Verão em Salvador começando repleto de shows, agenda cheia, muitos artistas de fora do estado passando por aqui, projetos começando e as bandas e artistas locais também tocando bastante. Difícil ver tudo e mais ainda dar conta de tudo, mas vamos tentando. Neste começo de ano um resumo do que já vimos.
Wado – Portela Café
Com seis discos nas costas e uma carreira artisticamente já consolidada (apesar de economicamente ainda instável), Wado apresentou no Portela Café na última sexta-feira (20) um daqueles shows que faz qualquer um pensar porque as pessoas não estão ouvindo este cara como deveriam. Uma música autoral e com forte personalidade, ao mesmo tempo em que soa universal, assimilável, passível de tocar em qualquer rádio do país. No palco, ele se apresenta à vontade, como se fosse um artista local, como se todo dia se tocasse na cidade, tanto pela forma tranquila como leva o show e recebe convidados, quanto pela receptividade e sintonia com o público de Salvador.
Tudo bem que a casa não estava lotada como merecia. Mas as cerca de 200 pessoas que estiveram no local puderam ver um artista com uma trajetória bastante relevante e que tem o que dizer e mostrar. Em quase duas horas de show, o alagoano voltou duas vezes ao palco e parecia encantado ao ver o público cantar em coro praticamente todas as músicas. E não foram poucas. Mesmo sendo lançamento do novo disco ‘Samba 808’, Wado, com uma banda em cima, desfilou seu rico repertório que trouxe a tona desde canções do já longínquo disco de estreia, ‘Manifesto da Arte Periférica’, de 2001, até as mais recentes. E ainda pedia ao público para escolher músicas.
Não faltaram as belas canções, mais lentas e românticas, como Pavão Macaco, Melhor, Frágil, esta linda só na guitarra no final, entre outras. As mais pra frente e dançantes, como Tarja Preta, de ‘Cinema Auditivo’, de 2002, Grande Poder e Se vacilar o Jacaré Abraça, do ‘Farsa do Samba Nublado’, de 2004; Ontem Eu Sambei, do ‘Manifesto da Arte Periférica’, de 2001. Um passeio pelo ritmos africanos, baianos e negros, com Jejum / Cavaleiro de Aruanda, Martelo de Ogum e Cordão de Isolamento, do ‘Atlântico Negro’, de 2009. Já perto do fim anunciou o fim das baladas e o início da sessão pancadão, injetou Rap Guerra no Iraque, Teta e Reforma Agrária do Ar, flertes com ritmos populares do terceiro mundo, como gosta de afirmar, em especial o funk carioca. Acerto em cheio, mostrando como poucos que o encontro destes mundos com uma MPB mais tradicional não precisa soar como gringo fazendo samba.
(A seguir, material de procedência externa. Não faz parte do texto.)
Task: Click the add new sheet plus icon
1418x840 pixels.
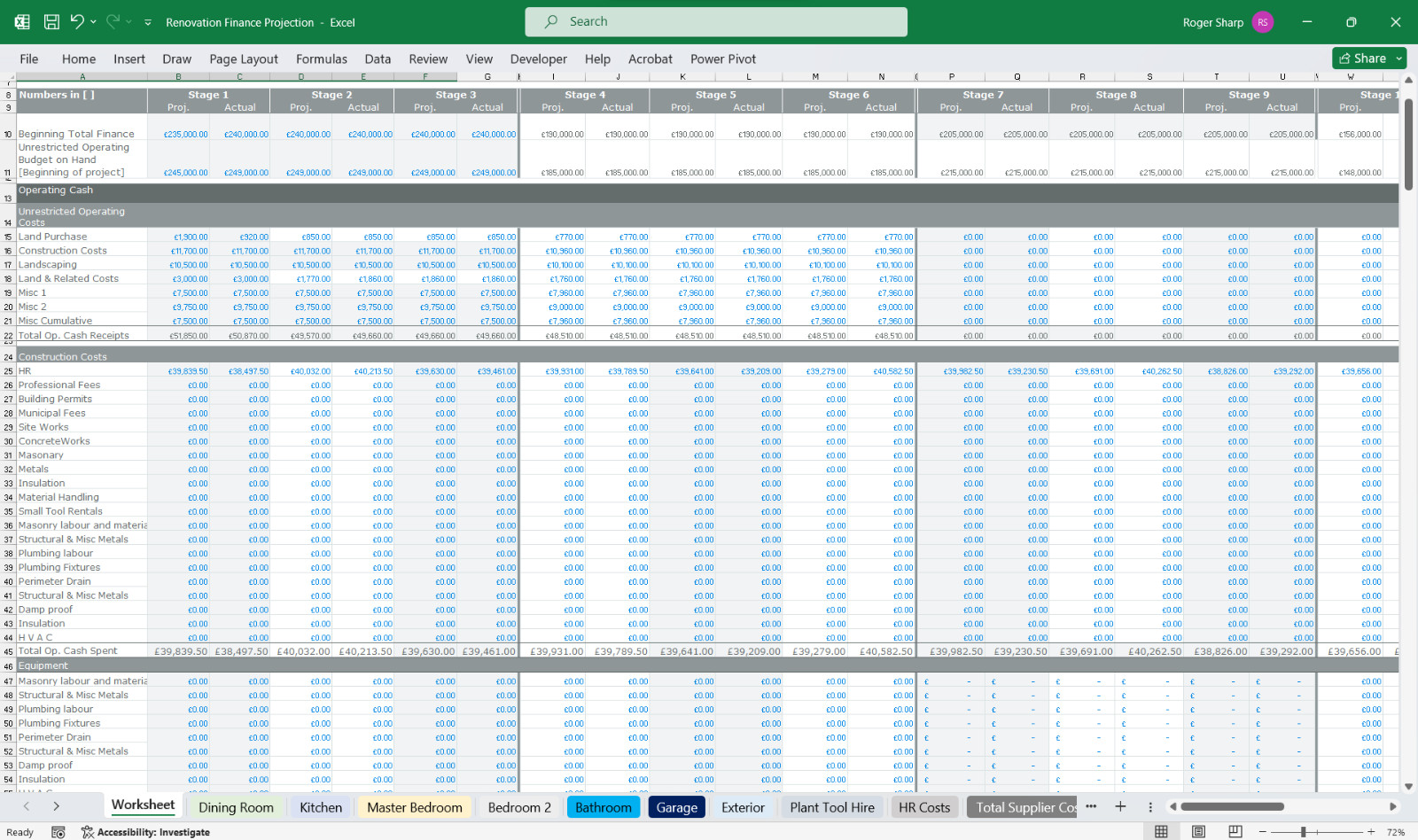Action: coord(1120,806)
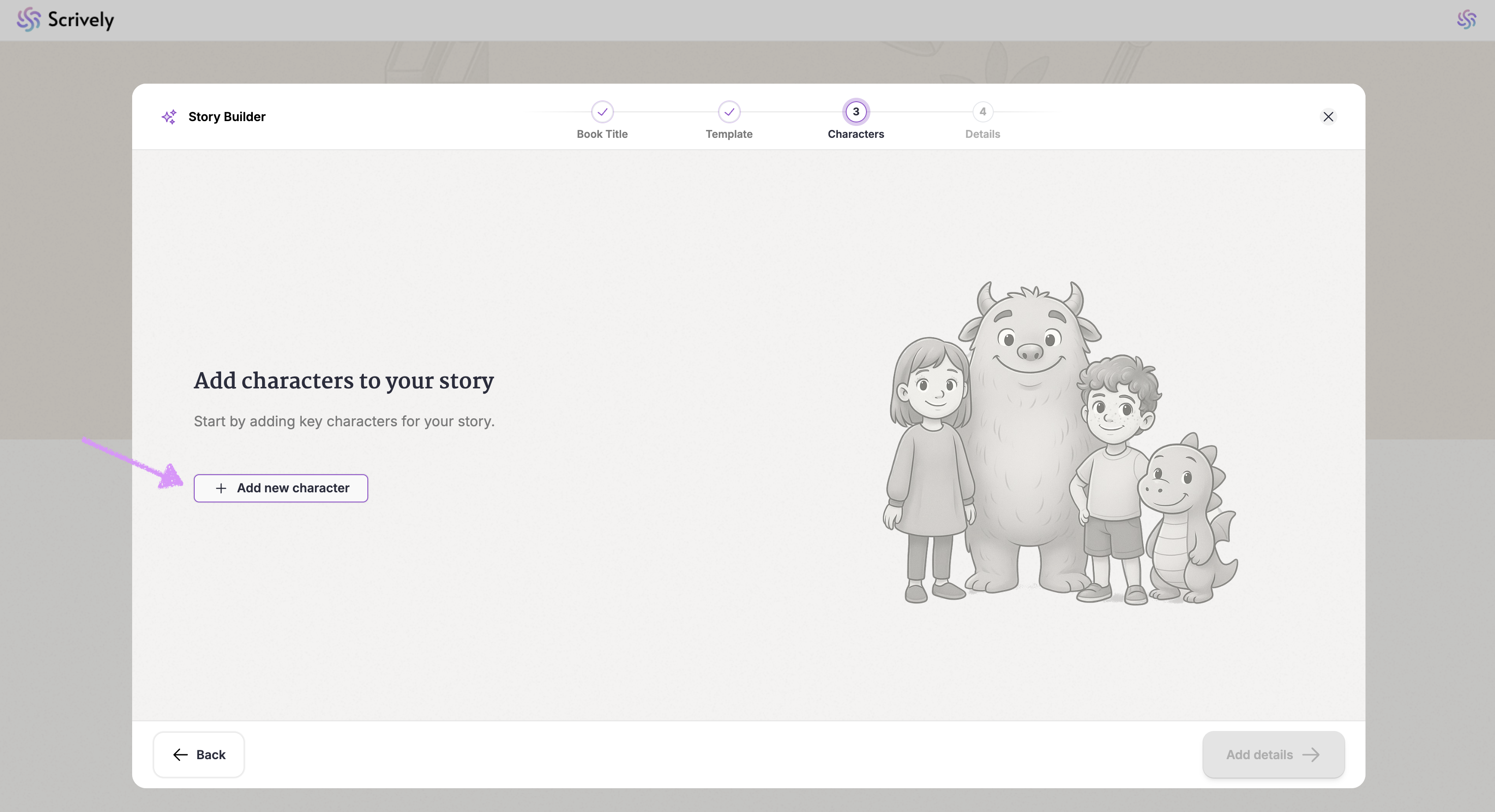Click the Template step label
The width and height of the screenshot is (1495, 812).
[729, 134]

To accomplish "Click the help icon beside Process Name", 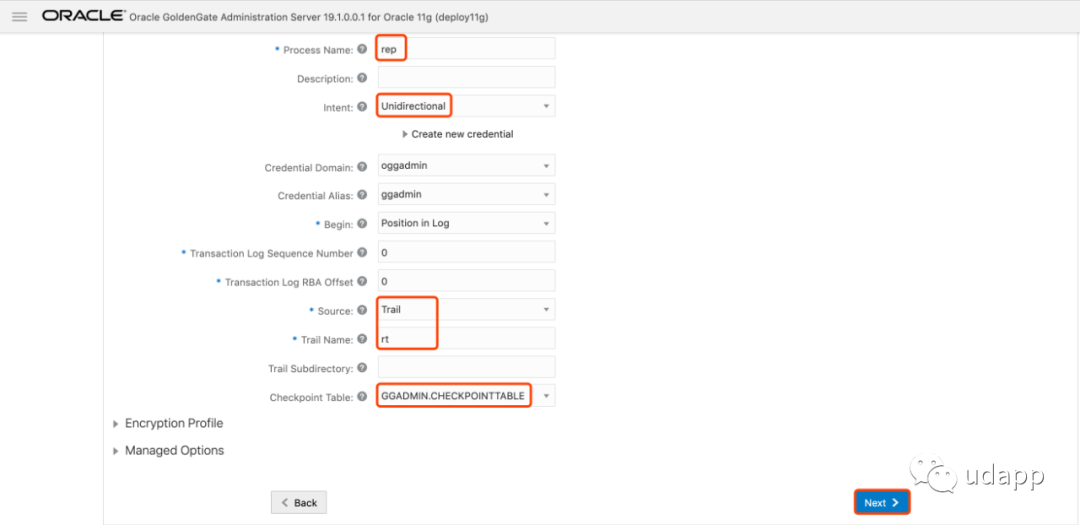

Se a proposta de incluir convidados para fazer participações no show foi para ampliar as possibilidades da apresentação, pelo resultado se revelou desnecessário. Com exceção de Teago Oliveira, da Maglore, que fez muito bem o lugar de Marcelo Camelo na música Com a ponta dos dedos do último disco, as outras participações foram mais uma presença charmosa de figuras do cenário musical baiano do que colaborações efetivas para as músicas. Mesmo que Fábio Cascadura, em Fortalece Aí, Luisão Pereira, em Tarja Preta, e Fabinho, do Radiola, em Se vacilar o Jacaré Abraça, tenham suas carreiras com indiscutíveis qualidades, a sensação é que Wado imprimiria melhor sozinho a sensabilidade que as músicas pediam.Isso valeu mais ainda para as músicas de ‘Samba 808’ que, ao vivo, sem as grandes participações presentes no disco, ganharam mais vitalidade, força e mostram como o talento de Wado como compositor e cantor é especial. As belas Si Próprio e Surdos de Escola de Samba renderam momentos especiais, com público e Wado cantando juntos e emocionados, e comprovam como é o próprio Wado quem melhor sabe interpretar suas canções.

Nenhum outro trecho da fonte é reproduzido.